_WHAT YOU NEED TO DO_
Scan the records below for the word "agent". Copy each line where it appears.
BEGIN INPUT
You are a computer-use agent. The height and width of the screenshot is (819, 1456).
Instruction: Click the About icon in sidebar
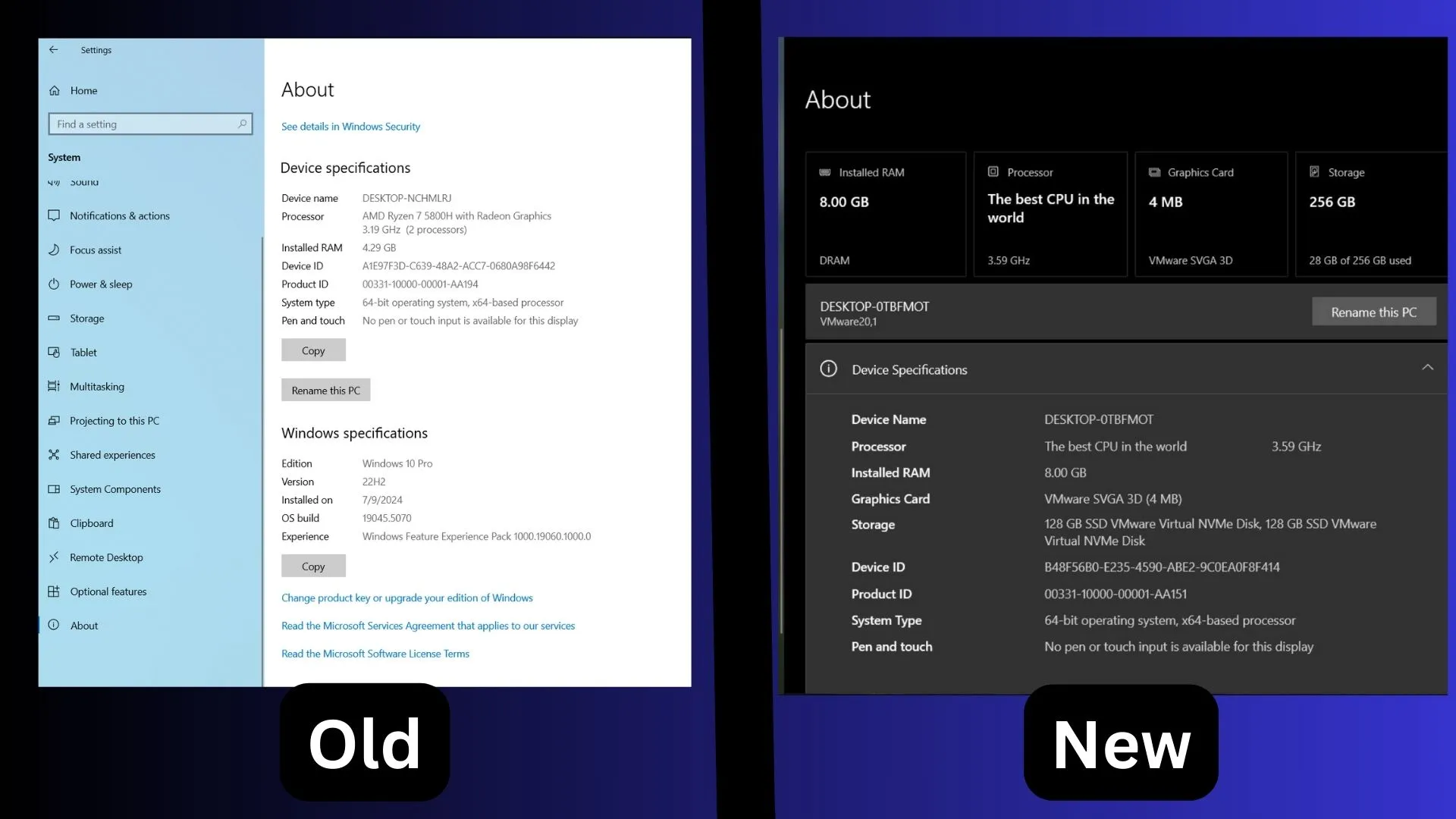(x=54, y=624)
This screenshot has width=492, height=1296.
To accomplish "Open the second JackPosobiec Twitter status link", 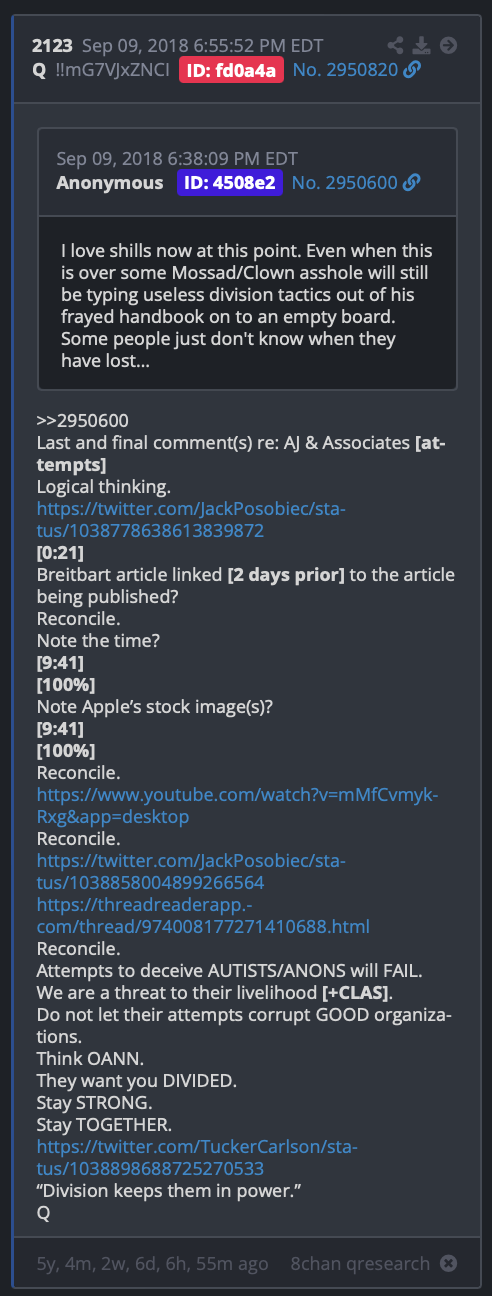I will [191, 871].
END INPUT
BEGIN INPUT
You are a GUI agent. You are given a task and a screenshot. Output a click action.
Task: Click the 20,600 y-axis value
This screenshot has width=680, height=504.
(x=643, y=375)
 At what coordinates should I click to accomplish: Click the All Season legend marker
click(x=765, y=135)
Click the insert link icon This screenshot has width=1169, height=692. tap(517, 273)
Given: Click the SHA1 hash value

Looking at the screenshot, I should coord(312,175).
END INPUT
BEGIN INPUT
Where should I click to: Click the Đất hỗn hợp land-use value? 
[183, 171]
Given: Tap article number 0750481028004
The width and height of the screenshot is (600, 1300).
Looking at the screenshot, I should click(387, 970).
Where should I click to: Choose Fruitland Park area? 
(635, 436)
END INPUT
_EXERCISE RESPONSE_
You are a computer-use agent. The height and width of the screenshot is (819, 1456).
You are a GUI agent. You are given a task and a screenshot. Output a click action.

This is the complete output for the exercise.